The challenge, it appears, is replicating that impact among children and adolescents, the report asys. The UNAIDS report also highlighted that a person adhering to an effective regime of antiretroviral therapy is up to 97% less likely to transmit HIV, underlining the need for management of HIV transmission among all age groups. According to the report, scaling up treatment access among pregnant women decreased mother-to-child transmissions by 56% in eastern and southern Africa – the region most severely affected by HIV – between 2010 and 2016, and by 47% globally over the same period.
UNAIDS, despite its optimism, also acknowledged that substantial gaps remained. “The challenges now are to ensure that the 17.1m people in need of treatment, including 1.2m children, can access the medicines and to put HIV prevention back at the top of public health programming, particularly in the countries in which new HIV infections are rising,” the organisation said.
Médecins Sans Frontières (MSF) released a report in November 2017, which similarly argued for ensuring access to healthcare for all. It, too, acknowledged progress South Africa has made in scaling up antiretroviral (ARV) treatment to 4.2m people. But, it added, in order to reach the 40% of people living with HIV who still have not started ARVs, scaling up public access to new tools such as self-tests would be necessary.
“Despite significantly improved access to ARVs, major challenges remain to reduce HIV/Aids mortality in South Africa from an unacceptably high 180,000 deaths a year,” said medical co-ordinator for South Africa, Dr Amir Shroufi. Shroufi, speaking not only about the protection of children and youth but about expanding access more generally, argued that HIV services should be geared towards better patient retention, and supporting the return of those who stop accessing services. Longer prescription times and community pick-up points, as well as organised support groups, would be helpful, he added. Nurses and lay counsellors should receive supportive training, he said, and UNAIDS should include mortality reduction targets in reporting and monitoring – and help governments like South Africa’s focus on measures to achieve these goals.
The report says to address some of the gaps in preventing and treating HIV/Aids, particularly in children and adolescents, UNICEF recommended four key changes: investing in and utilising innovations such as HIV self-testing and pre-exposure prophylaxis, as well as new paediatric drugs; scaling up the response for children, including expanding treatment programmes; strengthening governments’ capacity for collecting comprehensive, disaggregated testing and treatment data, particularly on adolescents; and prioritising interventions for adolescent girls in sub-Saharan Africa.

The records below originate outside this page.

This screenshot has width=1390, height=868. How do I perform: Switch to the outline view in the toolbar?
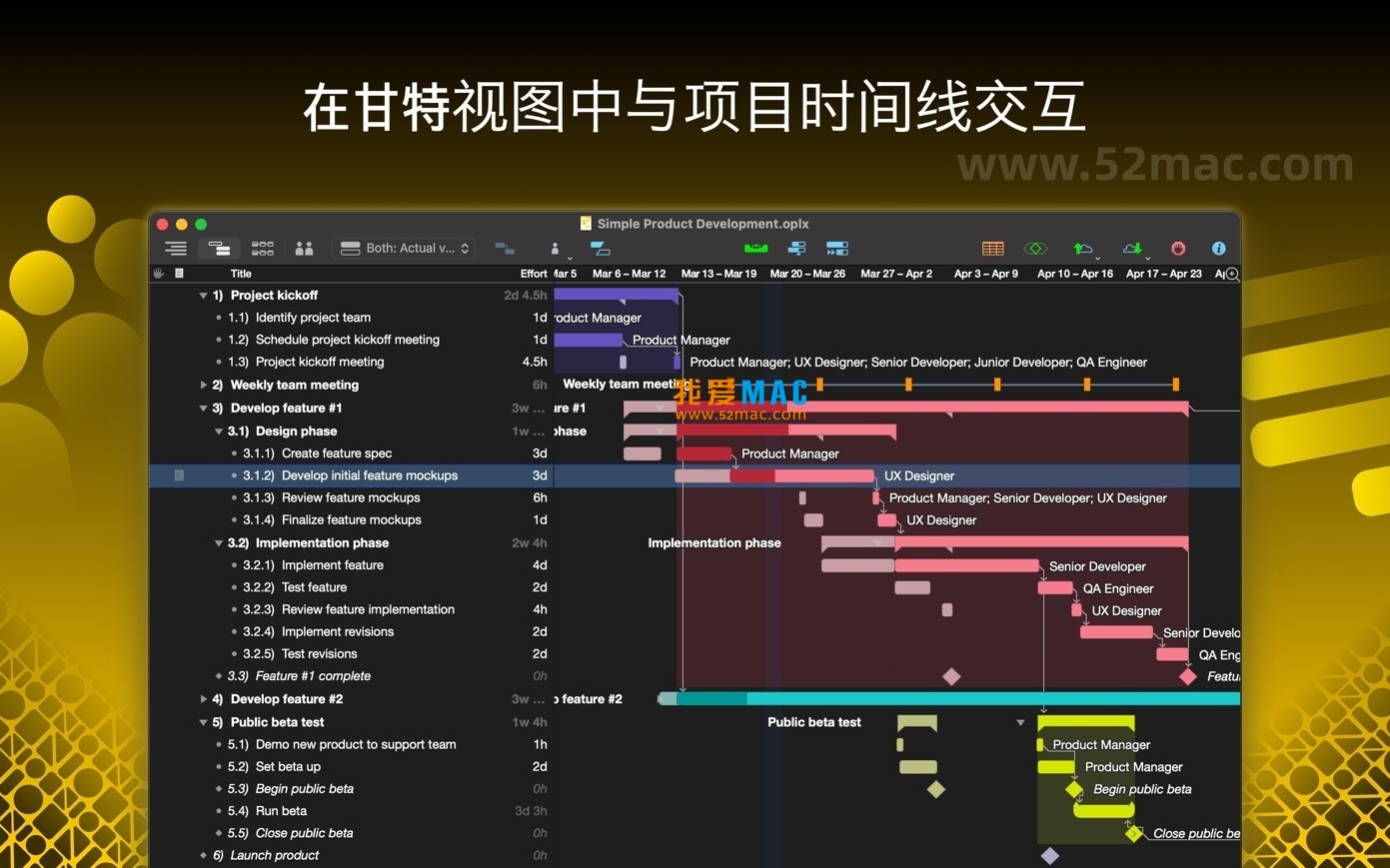pos(176,248)
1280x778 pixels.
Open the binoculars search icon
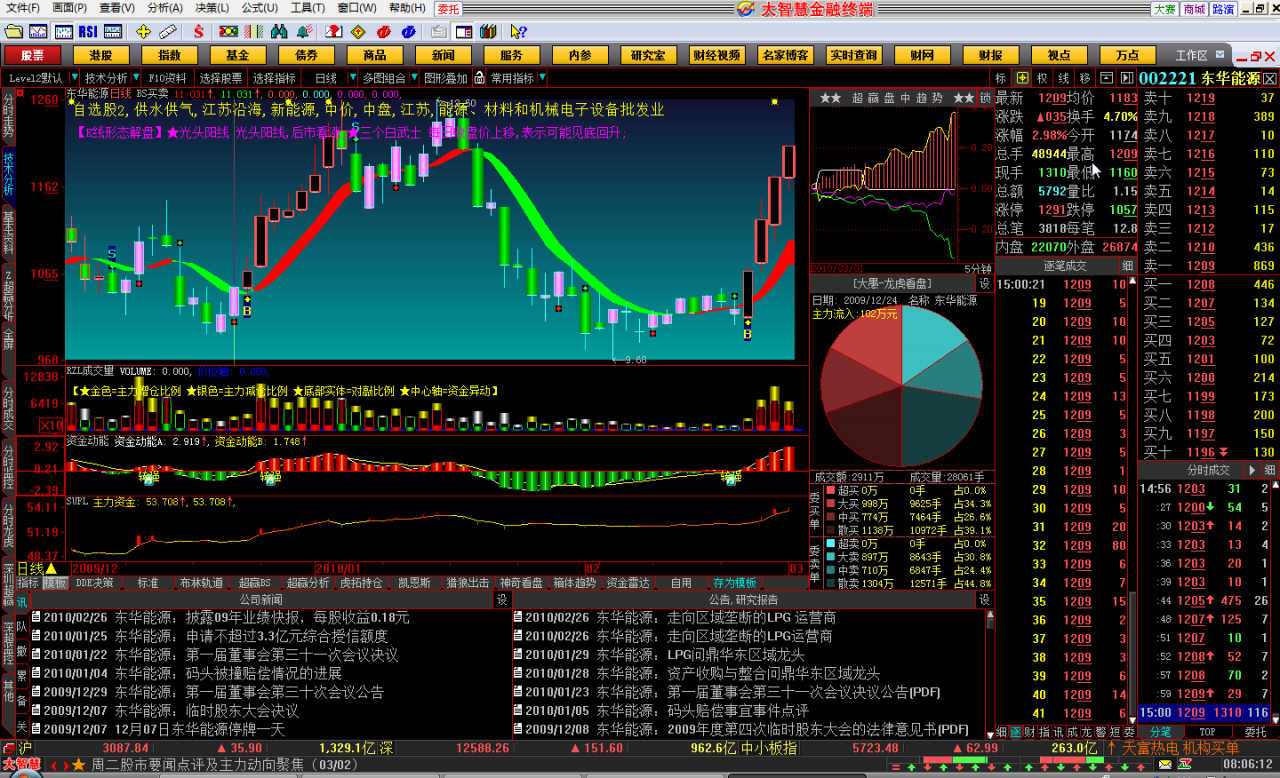click(279, 31)
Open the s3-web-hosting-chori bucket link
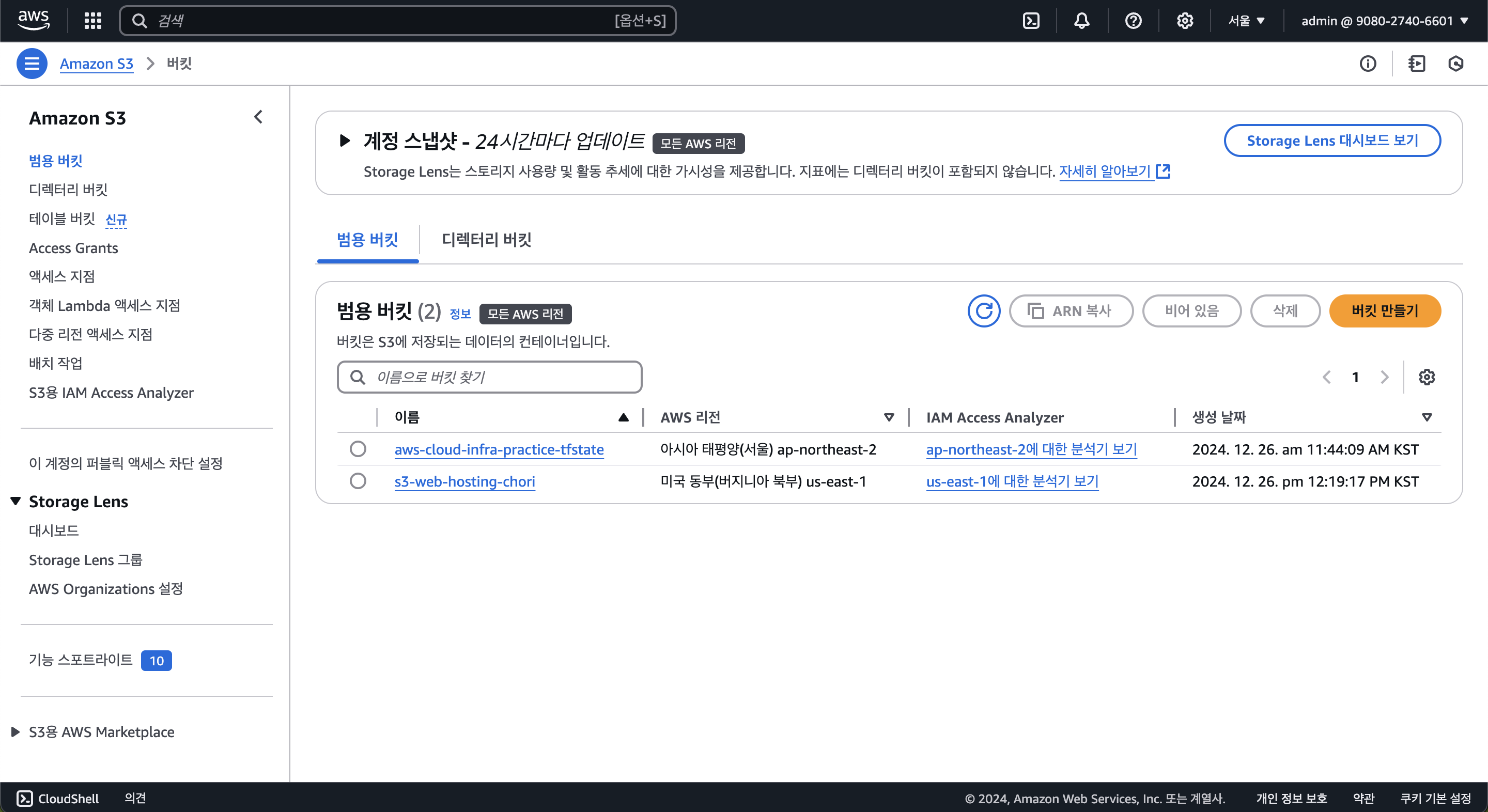This screenshot has width=1488, height=812. click(x=464, y=481)
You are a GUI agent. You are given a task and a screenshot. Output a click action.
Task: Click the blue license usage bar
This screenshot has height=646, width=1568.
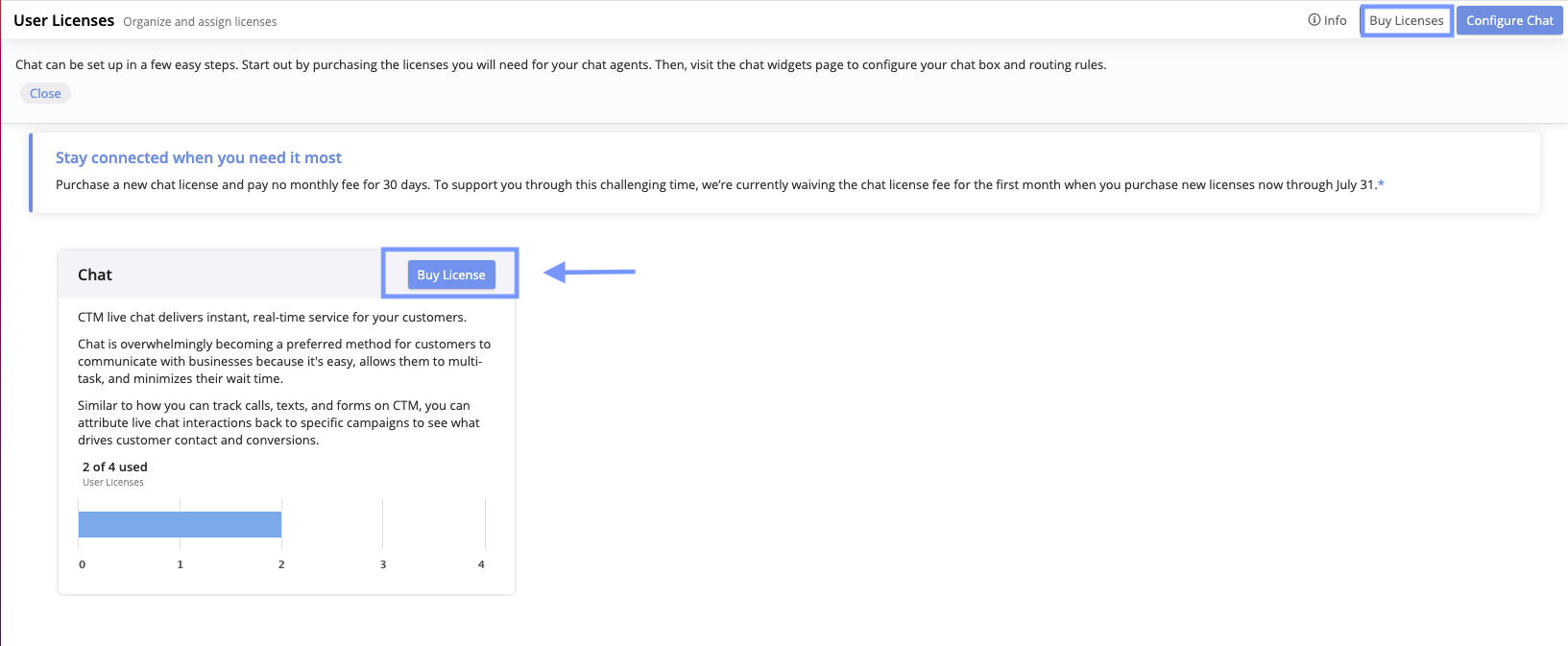[180, 524]
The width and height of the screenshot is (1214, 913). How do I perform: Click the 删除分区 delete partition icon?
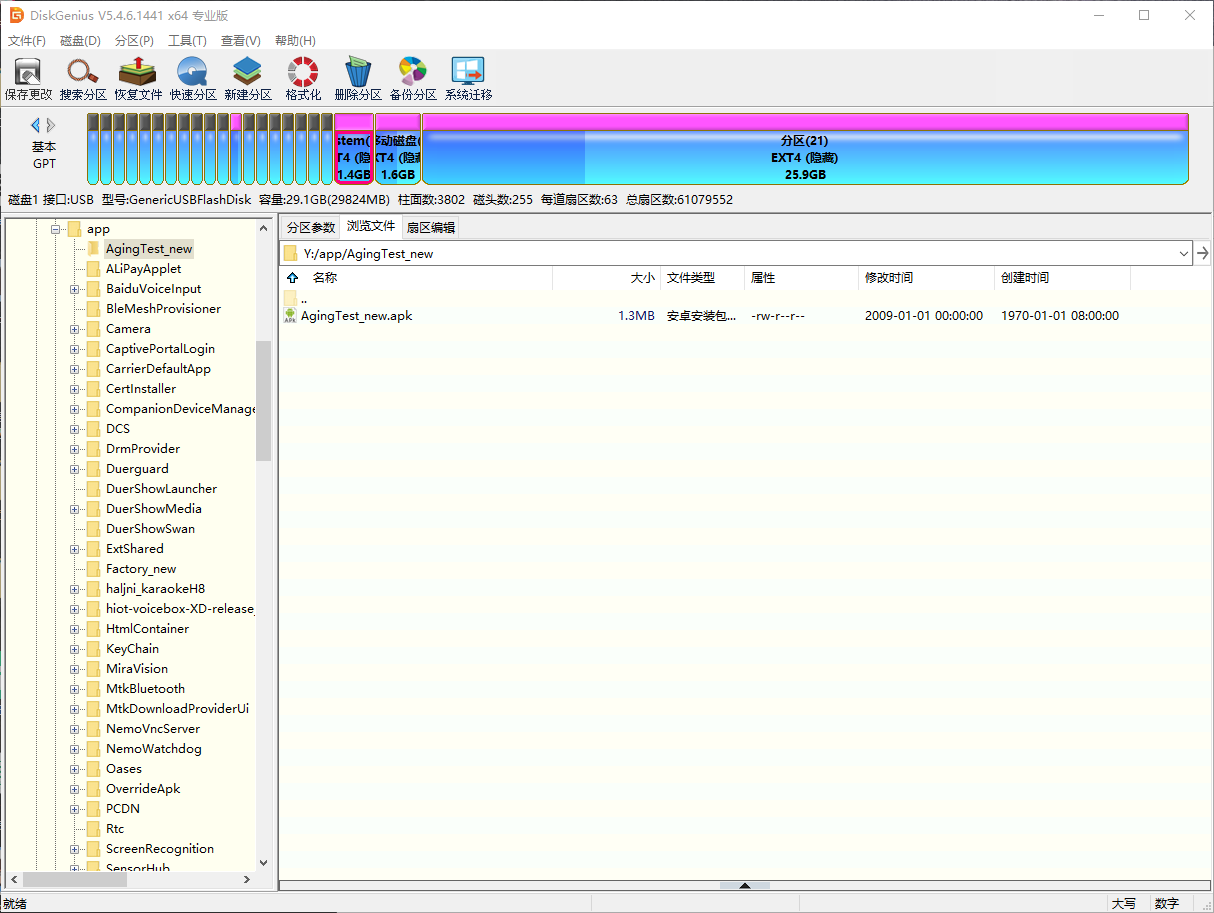coord(358,79)
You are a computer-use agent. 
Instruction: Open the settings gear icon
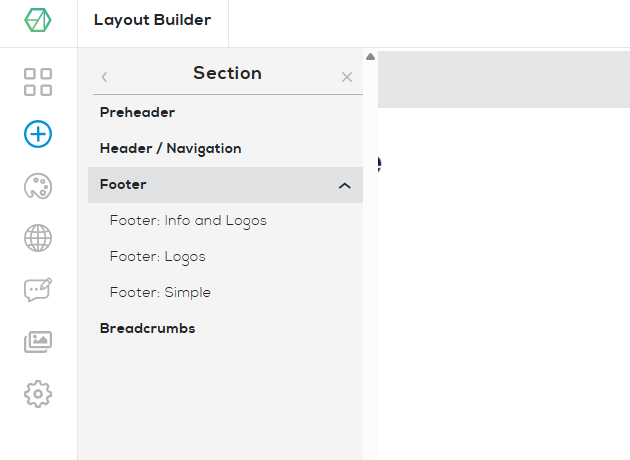coord(38,394)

This, however, will not be easy, the report says. According to MSF’s report, which the organisation argued “gives a clear demonstration of the challenges ahead in efforts to end the Aids epidemic as a public health threat by 2030”, funding needs to increase. The funding gap, it estimated, would be approximately $7bn by 2020. Which, alongside tackling the vulnerability of children and adolescents, places the HIV/Aids challenge at a different level.